## YOUR GOAL
Write out the entries exactly, pictures excluded.

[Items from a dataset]
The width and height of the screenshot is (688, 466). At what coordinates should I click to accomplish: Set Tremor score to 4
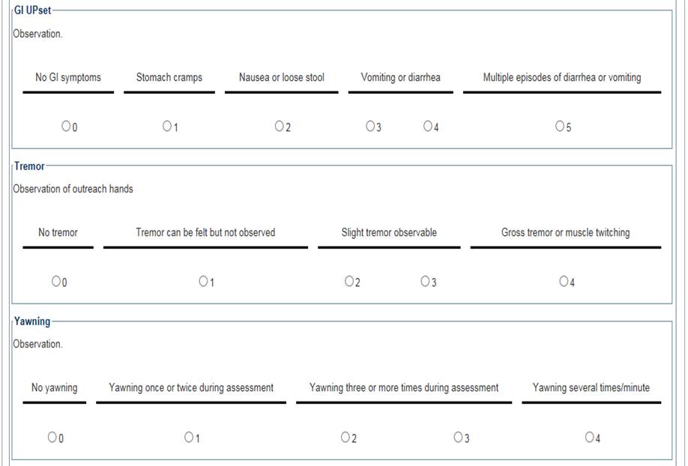564,282
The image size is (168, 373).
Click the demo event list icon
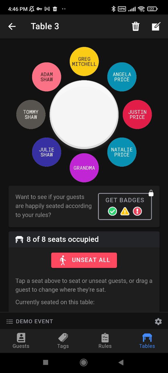(10, 321)
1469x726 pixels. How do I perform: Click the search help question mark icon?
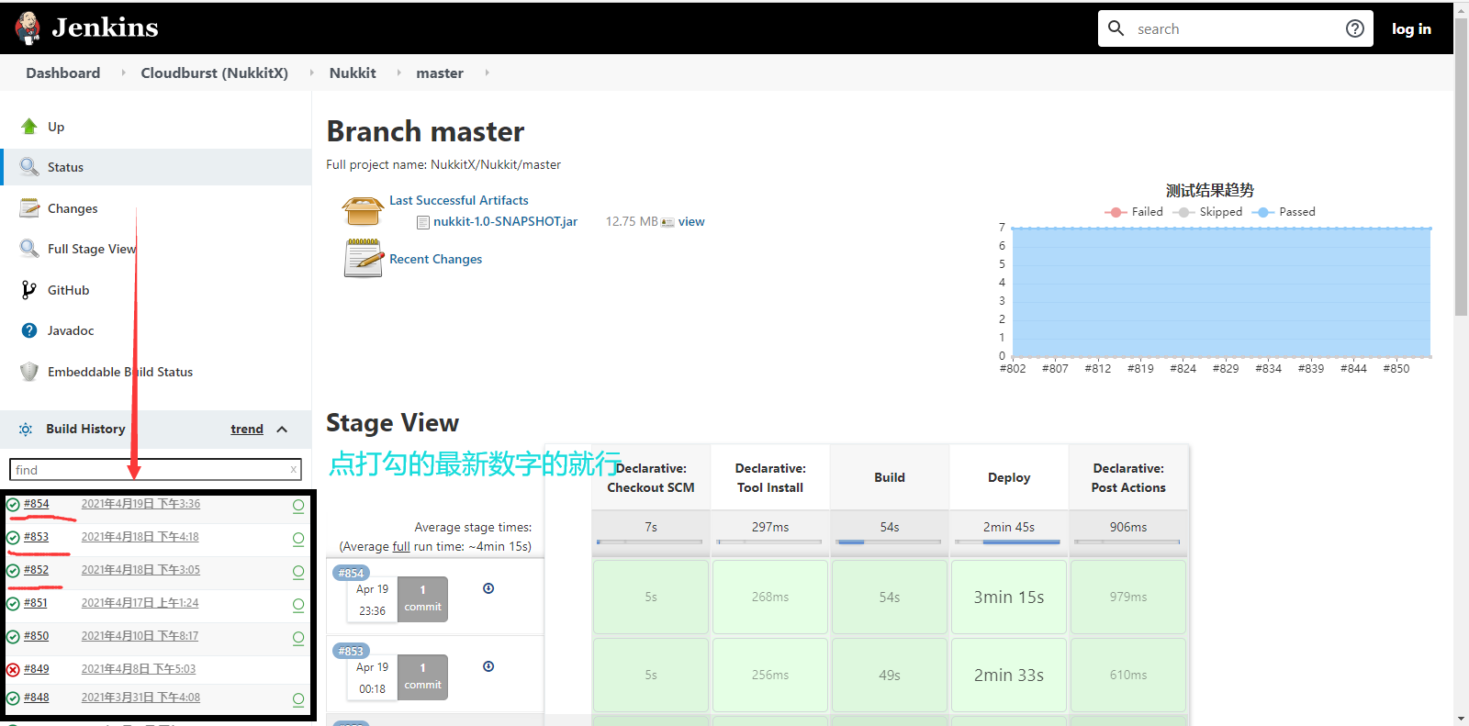[1354, 28]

## REPLY TO THE EXERCISE
The width and height of the screenshot is (688, 466). At what coordinates should I click to accomplish: Set Tremor score to 4
564,282
The image size is (168, 373).
Click the demo event list icon
(10, 321)
1469x726 pixels. How do I perform: Click the search help question mark icon?
[1354, 28]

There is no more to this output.